_Problem 1_. List every line of the rows below that contains the string "link", treating uppercase and lowercase as different.

The Appropriations and Financial Affairs Committee denied an amendment proposed by Republican lawmakers and voted to move forward with LD 424.

AUGUSTA, Maine — On Friday, the Maine Legislature's Appropriations and Financial Affairs Committee approved an emergency bill that would allocate funding from the state's General Fund to other funding sources for the 2024-2025 budget year.

Our intention right along was to pass a continuing services budget — one that pays the bills and funds essential services. Tonight, we kept that promise," Senator Peggy Rotundo, D-Lewiston, said in a press release.

"Maine people and businesses deserve predictability, stability, and good governance - and that’s exactly what we delivered this evening. Beyond efficient governance, Part I of our biennial budget continues critical investments in education, behavioral health care, substance use disorder treatment, property tax relief, and investments in our childcare workforce," Rep. Melanie Sachs, D-Freeport added.

Republicans asked the committee for an amendment, including income tax relief and a workgroup that would study the way unemployment, MaineCare, SNAP, and General Assistance are used in Maine.

This amendment was not approved by the committee. Democrats say that this part of the budget was focused on continuing services, and they believe the amendment would be more appropriate in part two of the budget. 

"I am extremely disheartened after this evening’s developments,” Sen. Rick Bennett, R-Oxford, said. "Republicans have been involved with the budget negotiations for weeks. We brought forth our priorities, namely, remembering the Maine taxpayer by giving structured income tax relief targeted toward low and middle-income earners. This was flatly rejected by the other party. It is stunning that the Democrats could not even agree to give back $200 million to Maine taxpayers out of a $10-plus billion budget.”

"We offered several iterations of our priorities, came back to the table numerous times in an attempt to find common ground. I am deeply disappointed with the end result. A one-party budget does not protect the best interests of Maine citizens," Rep. Sawin Millett, R-Waterford, said.

The full Legislature is expected to vote on the bill Thursday, which is 90 ahead of the last day of the fiscal year.

If the budget does not pass with a 2/3 majority, the Legislature will have to adjourn so the budget can go into effect on time, before lawmakers finish other business.

_Problem 2_. Translate this sentence from the article on the Maine budget into Spanish: "This amendment was not approved by the committee."

_Dataset_.
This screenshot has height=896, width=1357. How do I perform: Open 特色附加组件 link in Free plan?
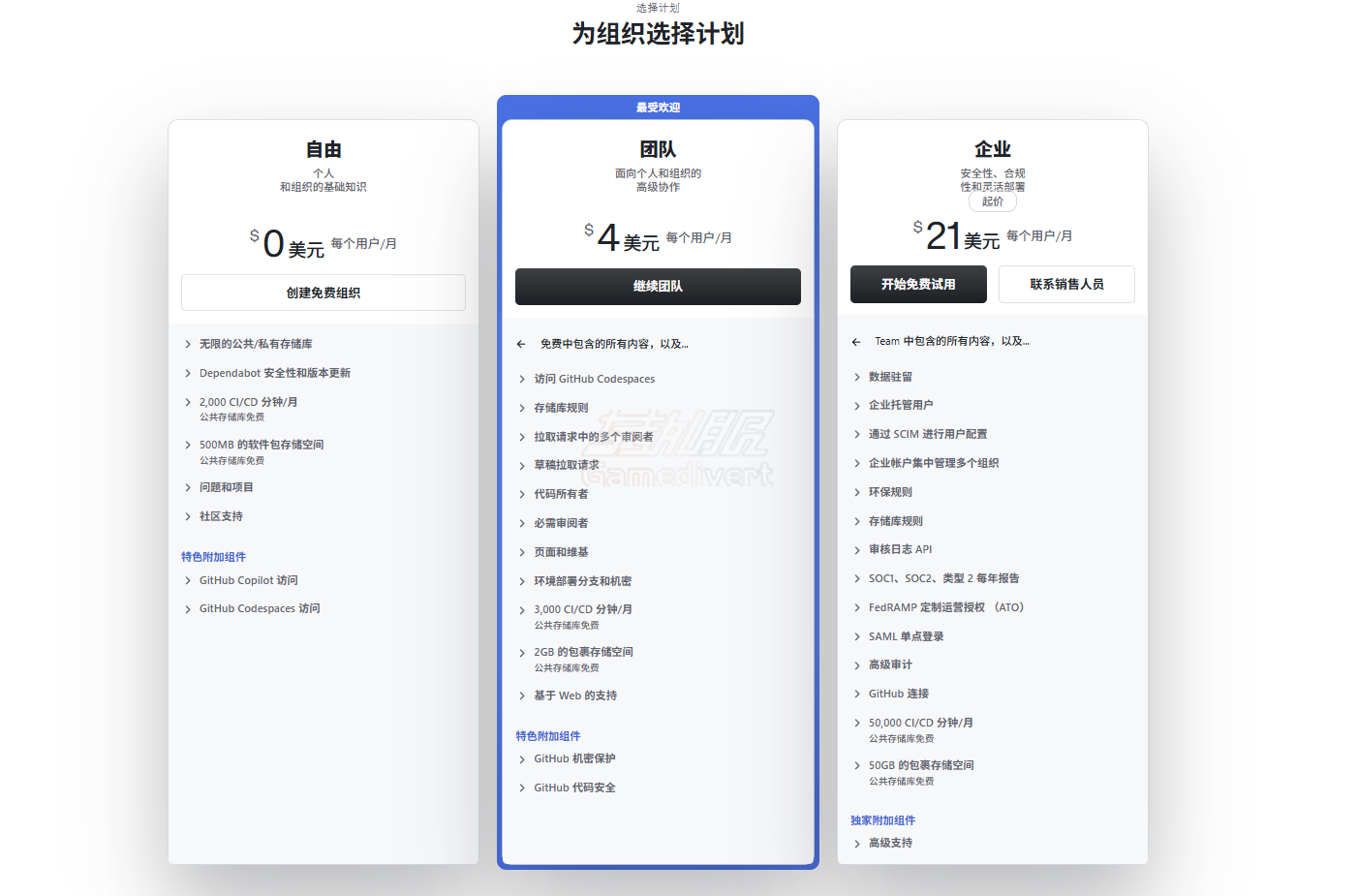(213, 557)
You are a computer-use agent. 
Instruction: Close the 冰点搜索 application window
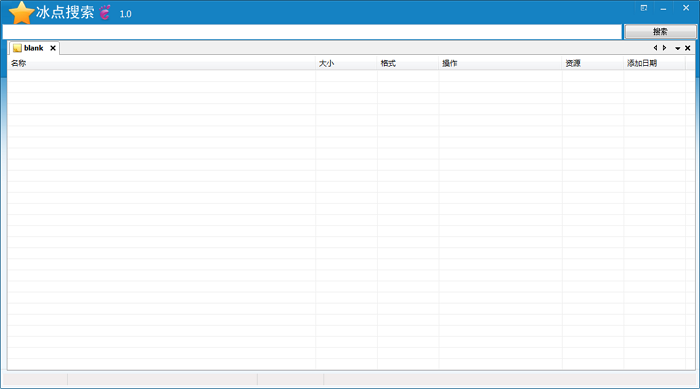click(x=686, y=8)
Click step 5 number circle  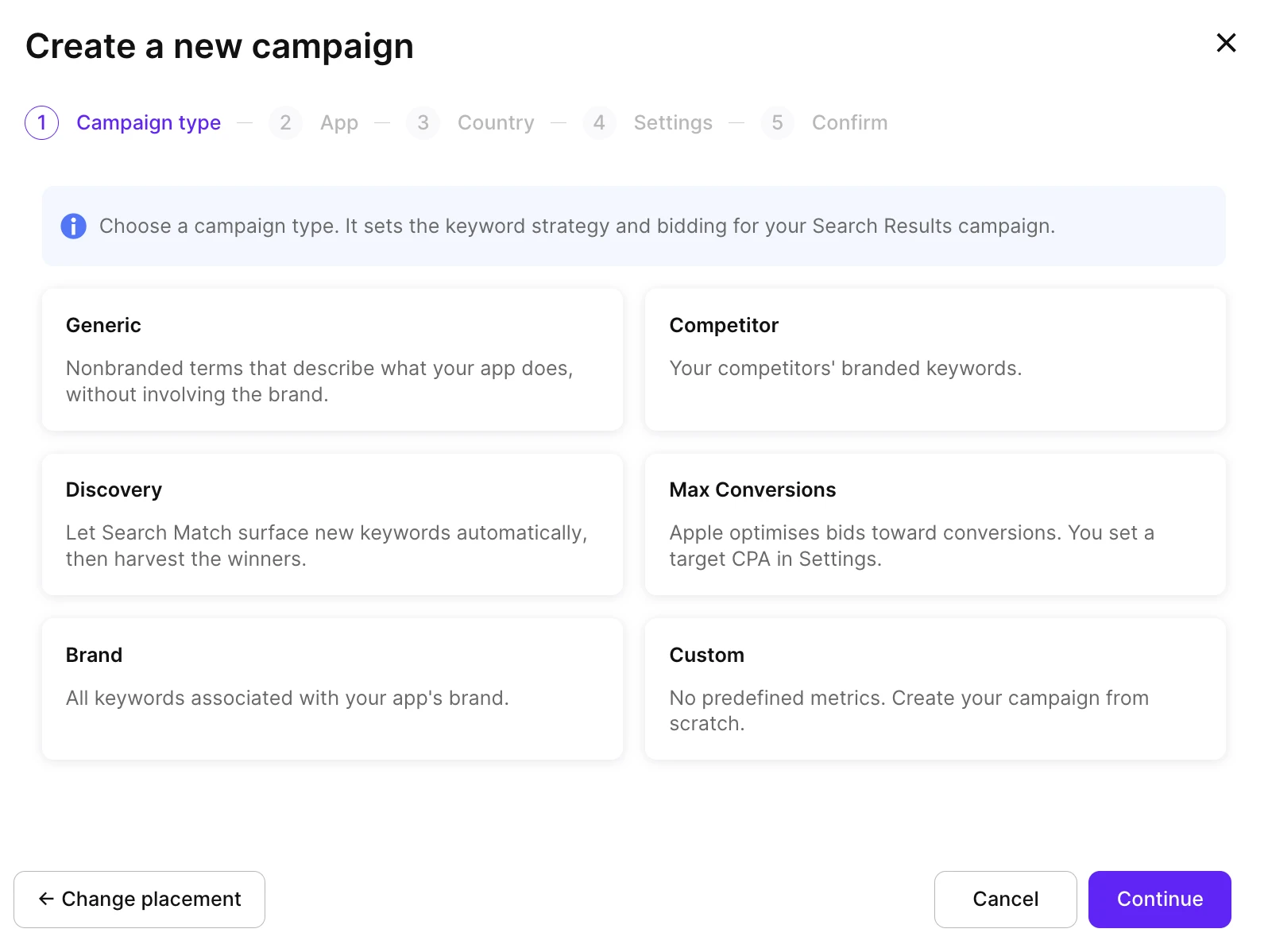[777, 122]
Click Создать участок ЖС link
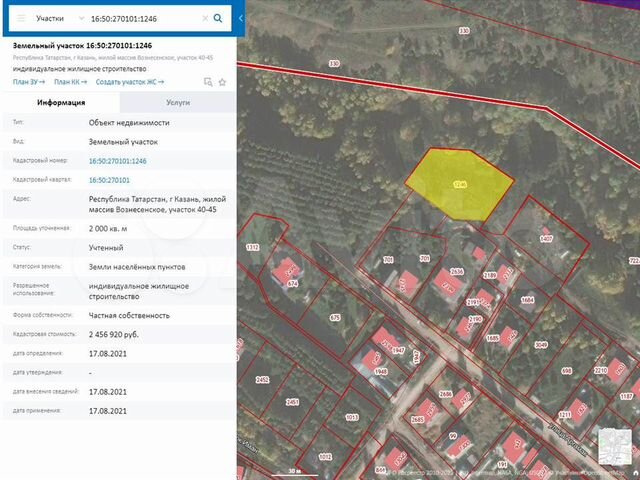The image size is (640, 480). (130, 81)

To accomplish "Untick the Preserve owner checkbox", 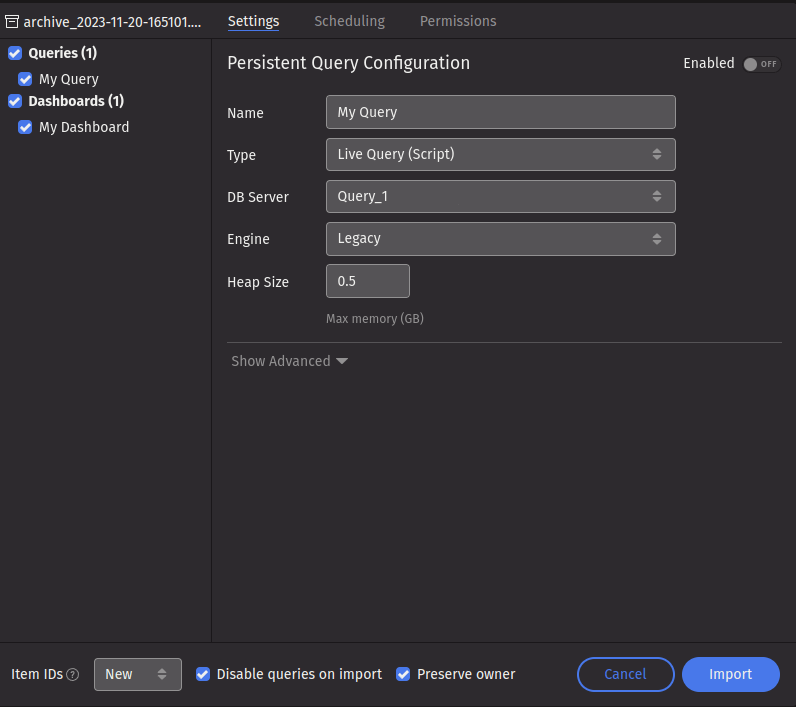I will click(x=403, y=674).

_Solution 1_.
This screenshot has height=896, width=1357. How do I perform: Open 特色附加组件 link in Free plan?
Click Создать участок ЖС link

_Solution 2_. Esta enmienda no fue aprobada por el comité.